= Given data =
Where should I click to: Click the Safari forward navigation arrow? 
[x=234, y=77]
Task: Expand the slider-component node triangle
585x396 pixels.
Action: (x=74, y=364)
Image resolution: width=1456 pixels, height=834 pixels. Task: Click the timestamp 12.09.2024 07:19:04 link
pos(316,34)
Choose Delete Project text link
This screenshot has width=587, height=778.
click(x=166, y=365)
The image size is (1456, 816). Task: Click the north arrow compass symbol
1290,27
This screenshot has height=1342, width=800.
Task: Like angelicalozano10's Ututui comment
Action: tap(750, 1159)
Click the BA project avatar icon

= Set problem =
Recast the material above as a Markdown table with two columns, Row and Material line, giving each line its own numbered row and skipping blank lines.

= Result below =
| Row | Material line |
|---|---|
| 1 | Where should I click to: Click the Safari forward navigation arrow?  |
| 2 | [x=234, y=77] |
| 3 | Task: Expand the slider-component node triangle |
| 4 | 585x396 pixels. |
| 5 | Action: (x=74, y=364) |
| 6 | Image resolution: width=1456 pixels, height=834 pixels. Task: Click the timestamp 12.09.2024 07:19:04 link |
| 7 | pos(316,34) |
| 8 | Choose Delete Project text link |
| 9 | This screenshot has width=587, height=778. |
| 10 | click(x=166, y=365) |
| 11 | The image size is (1456, 816). Task: Click the north arrow compass symbol |
| 12 | 1290,27 |
| 13 | This screenshot has height=1342, width=800. |
| 14 | Task: Like angelicalozano10's Ututui comment |
| 15 | Action: tap(750, 1159) |
| 16 | Click the BA project avatar icon |